##### SOURCE EXTRACT #####

1 files changed, 150 insertions, 0 deletions
diff --git a/summary/src/ctor/src/background.tex b/summary/src/ctor/src/background.tex
new file mode 100644
index 0000000..85d972f
--- /dev/null
+++ b/summary/src/ctor/src/background.tex
@@ -0,0 +1,150 @@
+\section{Background} \label{ctor:sec:background}
+The theory and current practise of CT is introduced first, then Tor
+and its privacy-preserving Tor Browser.
+
+\subsection{Certificate Transparency} \label{ctor:sec:background:ct}
+The idea to transparently log TLS certificates emerged at Google in response to
+a lack of proposals that could be deployed without drastic ecosystem changes
+and/or significant downsides~\cite{ct/a}.  By making the set of issued
+certificate chains\footnote{%
+	A domain owner's certificate is signed by an intermediate CA, whose
+	certificate is in turned signed by a root CA that acts as a trust
+	anchor~\cite{ca-ecosystem}.  Such a \emph{certificate chain} is valid if it
+	ends in a trusted anchor that is shipped in the user's system software.
+} transparent, anyone that inspect the logs can detect certificate
+mis-issuance \emph{after the fact}.  It would be somewhat circular to solve
+issues in the CA ecosystem by adding trusted CT logs.  Therefore, the
+cryptographic foundation of CT is engineered to avoid any such reliance.

##### INFORMATION SUPPLIED #####

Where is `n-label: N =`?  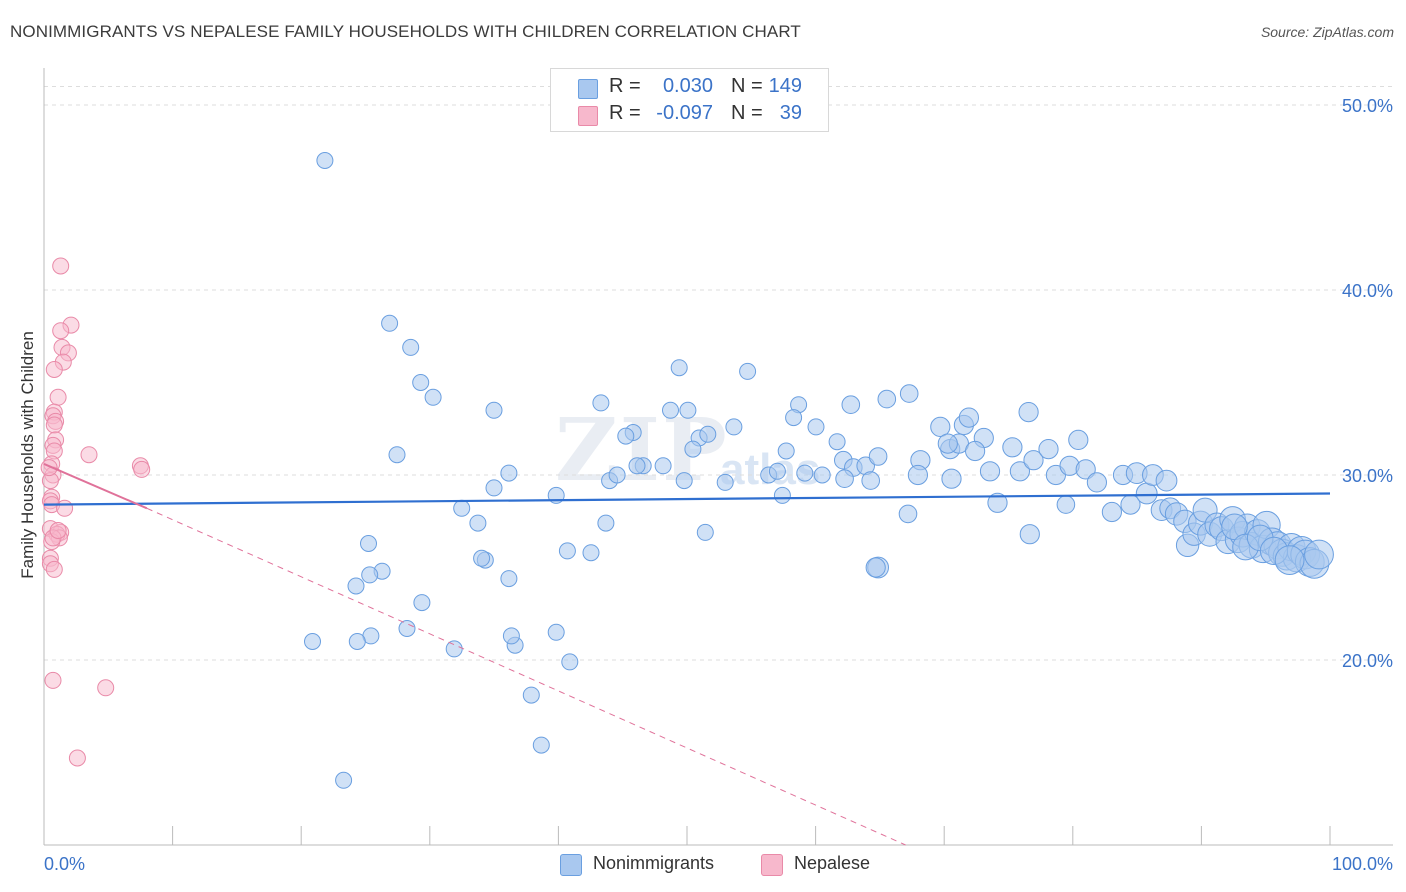
n-label: N = is located at coordinates (747, 86).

#####

**WHAT TO DO**
Reproduce the background section starting with "1 files changed, 150" and going on through "privacy-preserving Tor Browser.", swapping "privacy-preserving" for "anonymity-preserving". None of the material is needed for what comes next.

**EXERCISE RESPONSE**
1 files changed, 150 insertions, 0 deletions
diff --git a/summary/src/ctor/src/background.tex b/summary/src/ctor/src/background.tex
new file mode 100644
index 0000000..85d972f
--- /dev/null
+++ b/summary/src/ctor/src/background.tex
@@ -0,0 +1,150 @@
+\section{Background} \label{ctor:sec:background}
+The theory and current practise of CT is introduced first, then Tor
+and its anonymity-preserving Tor Browser.